Le Pêle-Mêle, un havre bruxellois (par Daphnis Olivier Boelens, JUIN 2018)

Le Pêle-Mêle, un havre bruxellois




Certains lieux sont semblables à des humains que l’on rencontre au hasard d’un comptoir ou d’une porte, et qui, à chaque retrouvaille, vous enrichissent d’expériences, d’émotions, de stimuli pour la conscience et la soif de connaissances, vous donnent envie de remettre le couvert, jusqu’à guider votre vie sur une voie qui n’était pas prédisposée et qui deviendra la vôtre par le truchement d’un coup de cœur ou par la découverte d’une nécessité plus fondamentale que le besoin de respirer ou de s’hydrater. Nous sommes tous, dans notre plus profonde intégrité, des enfants curieux, et cet intérêt quelque peu espiègle définit notre personnalité, selon que l’on décide de lui donner libre cours, ou que l’on choisit de le museler afin de laisser parler la raison abusivement associée à la maturité.
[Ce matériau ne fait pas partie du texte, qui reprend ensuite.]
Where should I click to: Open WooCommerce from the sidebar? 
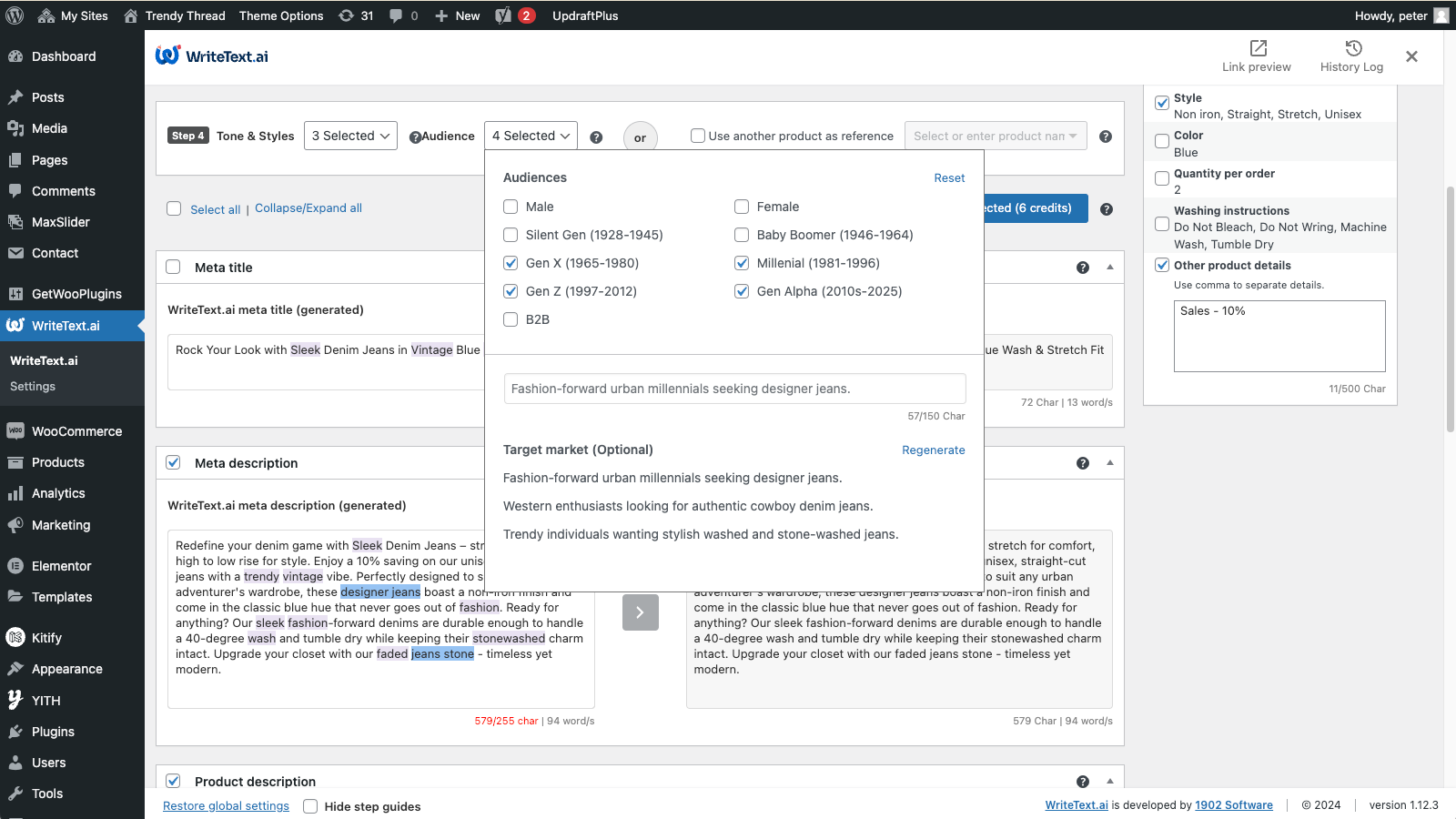pyautogui.click(x=76, y=430)
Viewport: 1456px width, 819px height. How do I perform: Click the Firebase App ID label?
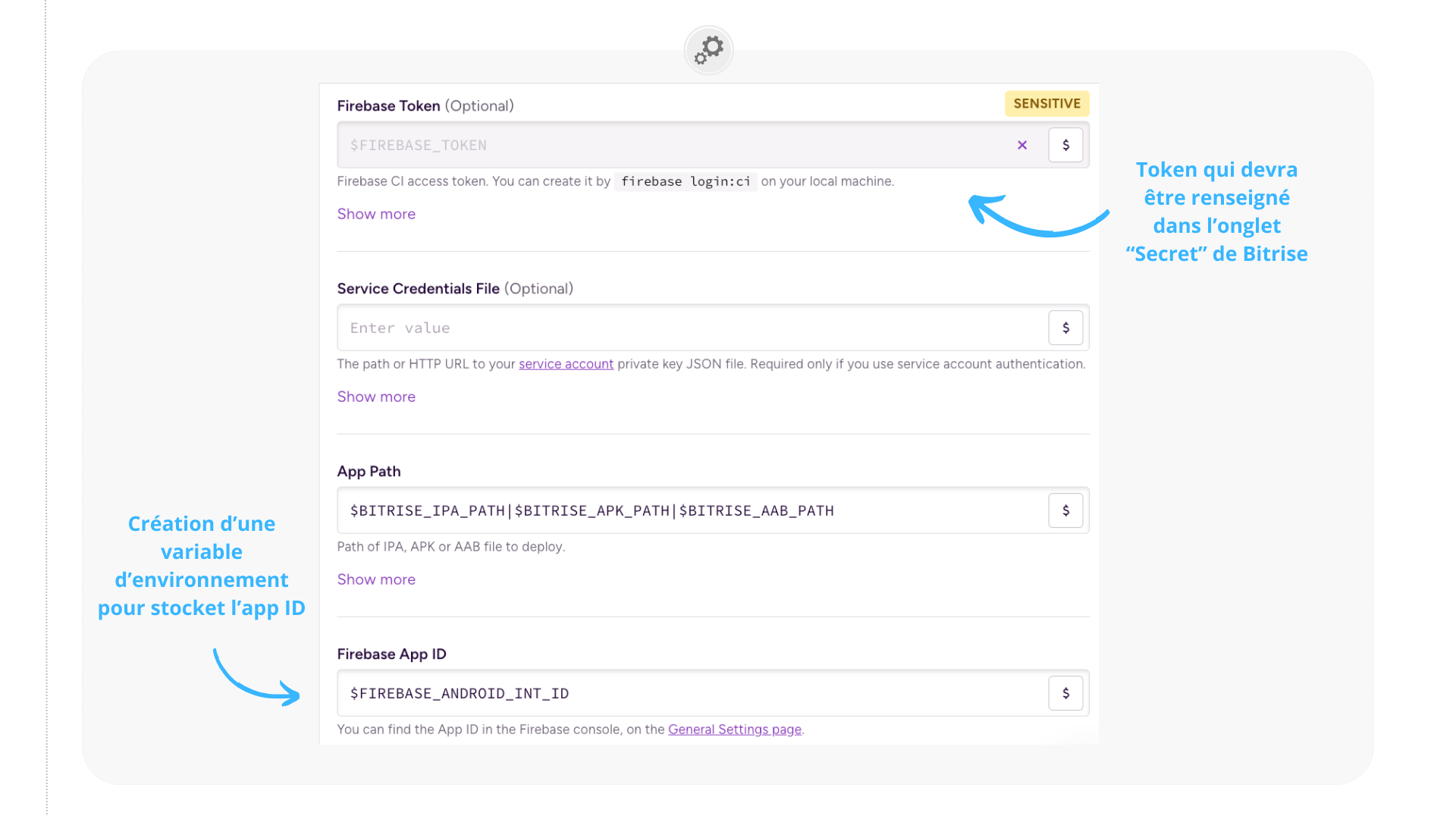click(391, 654)
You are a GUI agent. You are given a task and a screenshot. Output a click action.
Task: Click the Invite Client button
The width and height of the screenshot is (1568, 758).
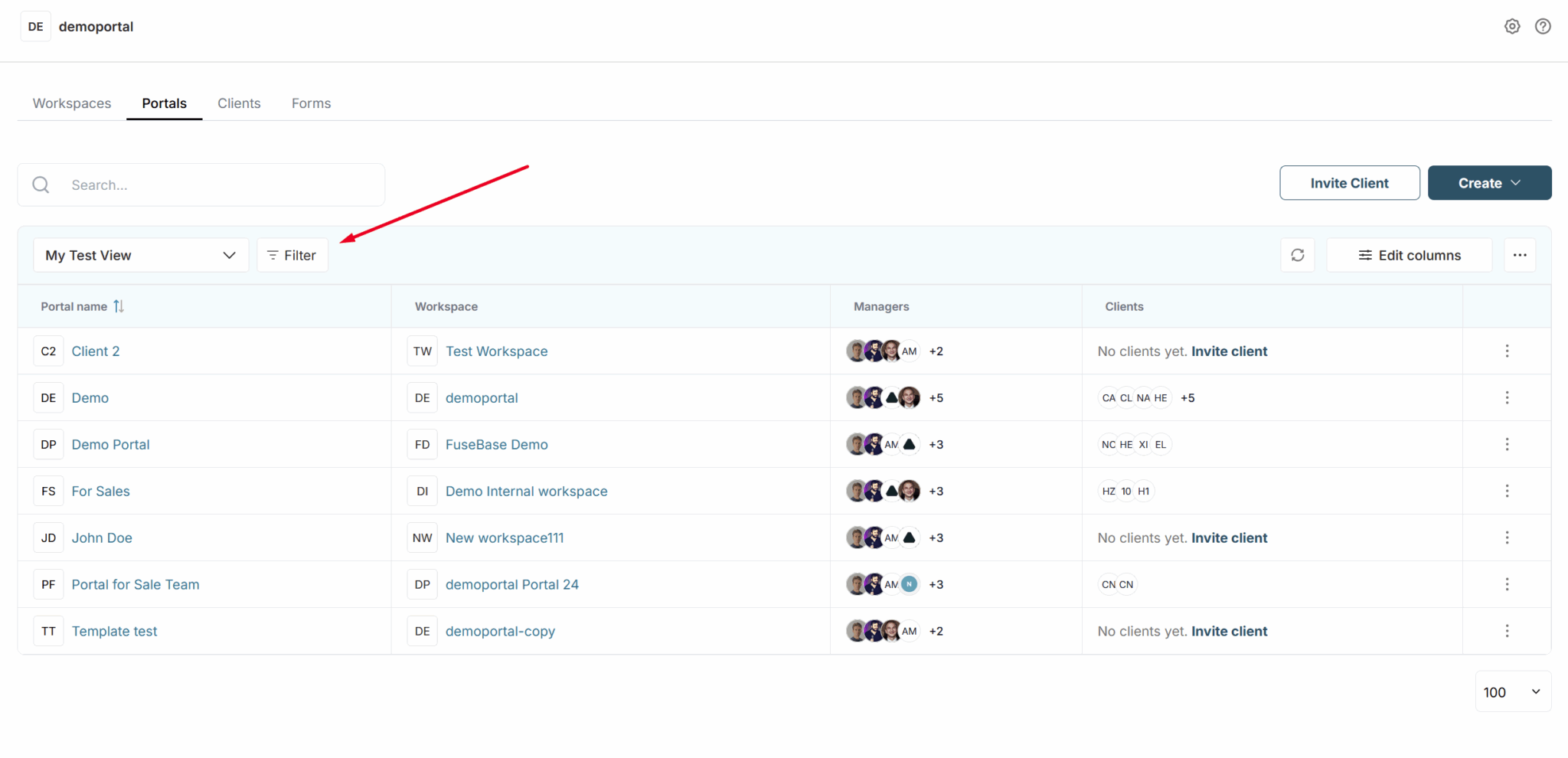coord(1349,183)
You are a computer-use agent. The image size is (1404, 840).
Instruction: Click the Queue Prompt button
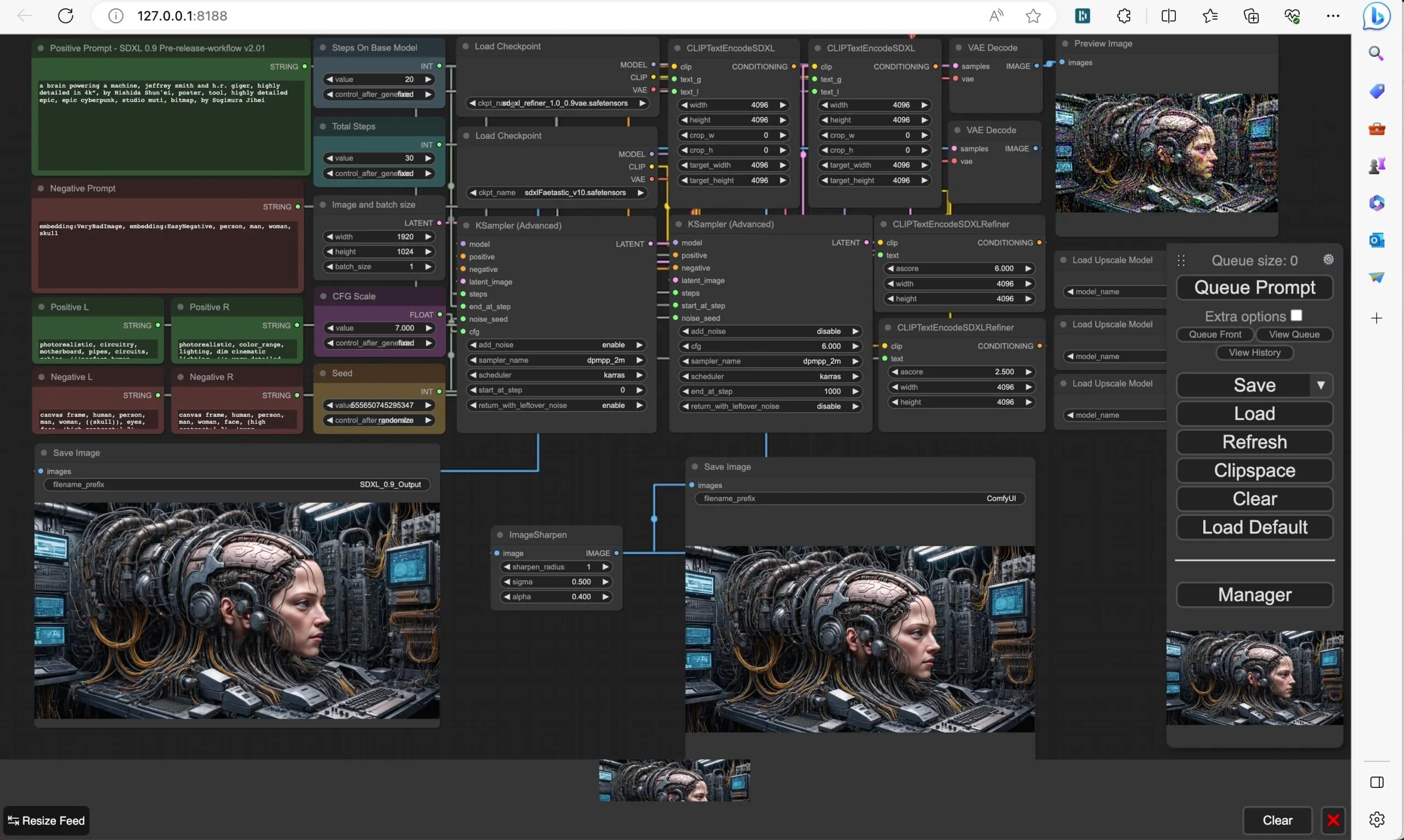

Je suis né à Bruxelles, il y a quatre décennies, à une époque où l’informatique, les téléphones portables, les liseuses et les puces électroniques ne s’étaient pas encore invitées dans les foyers. Mais la personne que je suis devenue, elle, est plus que probablement née dans les couloirs et salles de ce lieu de culte qui, telle une confession, durant toute mon enfance et mon adolescence, m’appela un samedi par mois dans ce temple de méditation, où je me découvris et m’identifiai peu à peu au fil de mes instincts et attractions livresques. Certains pensent qu’on possède dès le départ une personnalité, et qu’on lacrypte peu à peu, au fil des prises de conscience et au cours de l’affinement des goûts. Mais peut-être, en pénétrant ce monde, n’est-on qu’une planète qui ne demande qu’à être colonisée par des idées comme par autant de peuples venus de loin. Peut-être se façonne-t-on au gré de ce que la vie propose sur notre parcours. De l’un ou de l’autre, le Pêle-Mêle est apparu dans ma vie comme un grand frère qui allait me conduire sur une route qui n’était pas forcément prévue à l’origine. De surcroît, une artère sans fin.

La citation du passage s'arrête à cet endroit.